In the prototype itself, you can view the outputs of all three models individually using the buttons at the top of the page. The second chart is a residual plot which highlights the accuracy of the predictions and provides the three standard deviation (3σ) markers. These lines define the cutoff at which an event is considered anomalous and this is reflected in the colour of the data points in the first plot changing from red to blue.
It's clear that the two more complex models perform better than the simple linear approach, this is perhaps no surprise as what we gain in interpretability we lose in model flexibility. In each case the models are trained on 3 weeks worth of data and are used to predict the following week (hour-by-hour).

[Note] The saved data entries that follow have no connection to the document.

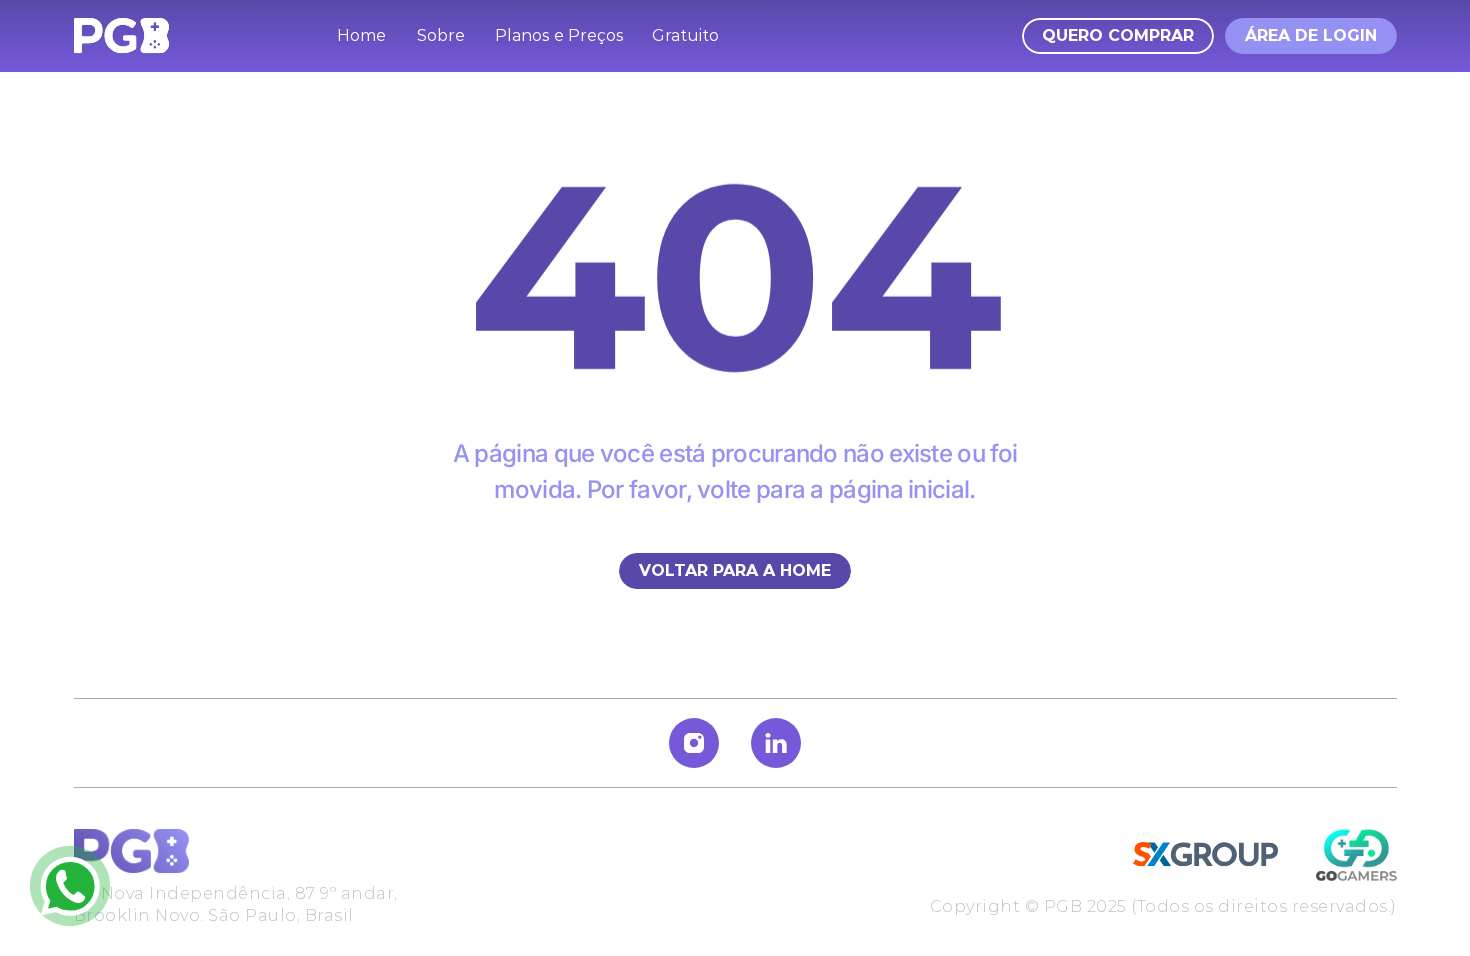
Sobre (441, 35)
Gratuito (685, 35)
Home (361, 35)
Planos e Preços (559, 35)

This helps circumvent overfitting issues and allows insight to be gained in terms of general model performance.
What about specific pages?
From looking at the first chart, it's clear that the overall site traffic is reasonably predictable day-to-day. There are clear patterns with dips around lunchtime, hometime and overnight. On a slightly longer timescale, the maximum pageviews seem to occur on a monday with each day thereafter exhibiting a similar daily pattern with a smaller peak value.

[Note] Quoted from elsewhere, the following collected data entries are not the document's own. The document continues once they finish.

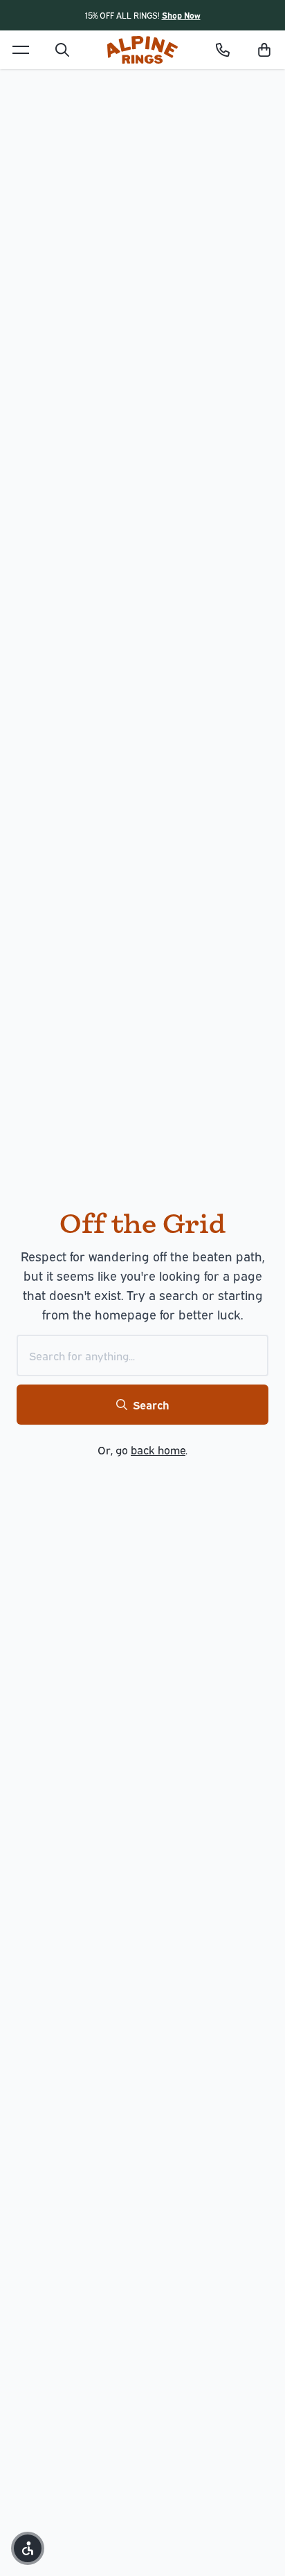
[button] (264, 49)
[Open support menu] (222, 49)
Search (151, 1404)
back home (158, 1449)
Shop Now (181, 15)
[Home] (142, 49)
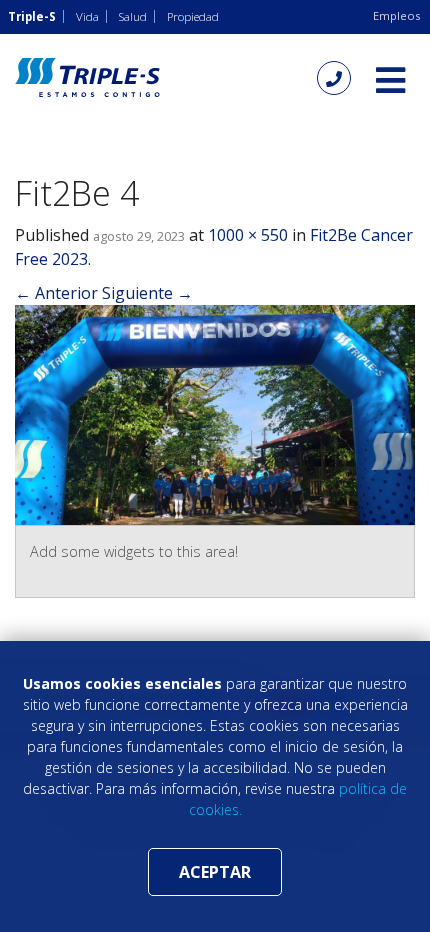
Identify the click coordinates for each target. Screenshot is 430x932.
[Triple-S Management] (87, 77)
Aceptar (215, 872)
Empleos (396, 15)
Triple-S (32, 16)
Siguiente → (147, 293)
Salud (133, 16)
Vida (87, 16)
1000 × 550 (248, 235)
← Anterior (56, 293)
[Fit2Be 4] (215, 413)
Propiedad (193, 16)
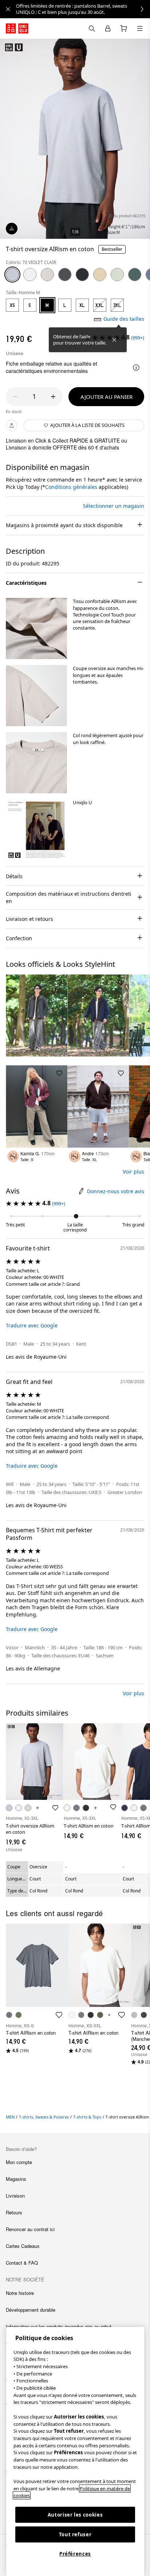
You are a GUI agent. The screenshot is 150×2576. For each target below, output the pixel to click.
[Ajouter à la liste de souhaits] (59, 982)
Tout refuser (75, 2534)
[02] (47, 274)
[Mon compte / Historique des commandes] (108, 28)
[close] (8, 9)
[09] (82, 274)
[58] (134, 274)
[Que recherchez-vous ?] (92, 28)
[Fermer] (114, 340)
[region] (75, 2451)
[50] (117, 274)
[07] (64, 274)
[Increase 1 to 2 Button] (53, 396)
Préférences (75, 2553)
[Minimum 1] (15, 396)
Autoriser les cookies (75, 2514)
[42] (99, 274)
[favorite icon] (59, 2015)
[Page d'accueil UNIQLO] (17, 28)
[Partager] (11, 425)
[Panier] (124, 28)
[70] (12, 274)
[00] (29, 274)
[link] (83, 9)
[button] (36, 628)
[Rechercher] (140, 28)
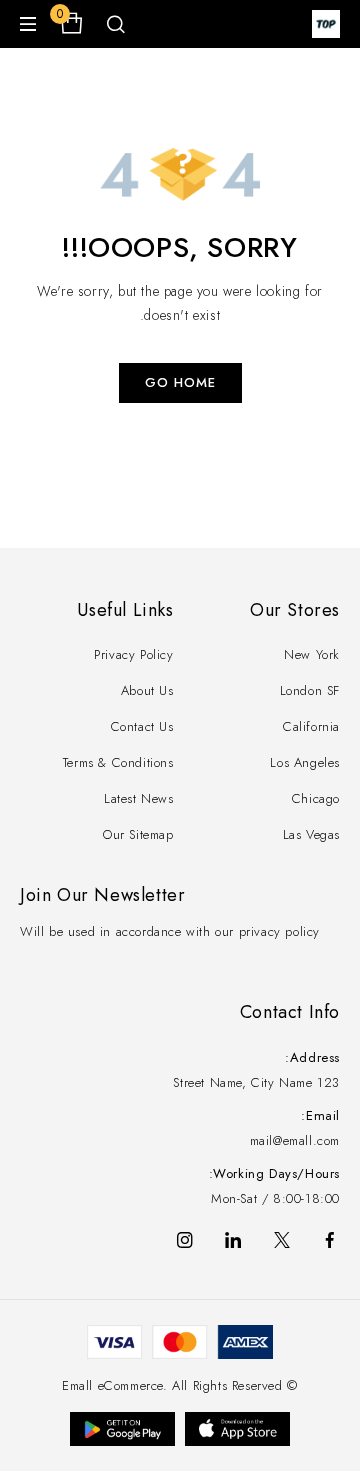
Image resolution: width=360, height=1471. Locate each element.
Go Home (180, 382)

while not trivial to fit precisely, there rarely occurs anomalies on such a scale as to disrupt this pattern. In an attempt to extend this approach to specific pages, individual models were trained on the top 50 most popular content with varying levels of success. The patterns for these pages are much more noisy than the total website values and are potentially of more interest when studying anomaly detection.
The heatmap above is an attempt at displaying this breadth of data in an intuitive way using colour coding to flag degrees of severity where the actual value and model prediction disagree. For each page, the Random Forest algorithm is run three times and the average is taken. In addition, the linear model is also used and the weighted residual based on model R2 is used to determine whether an hour is considered anomalous. This approach is used because neither approach consistently yields the best estimate in all cases and as such, this higher threshold for flagging anomalies is used. The neural nets were not used here due to model training time limitations.
All anomalies can be interrogated further by clicking in the table view which plots the respective timeseries. This is useful as it gives context to the prediction and allows the user to see whether the hour in question should really be deemed anomalous.
This prototype is far from perfect however the approaches it trials are general enough to be used in several different fields. With more and more data being collected across Government departments, finding the needle in the haystack could well be a problem that is hard to avoid.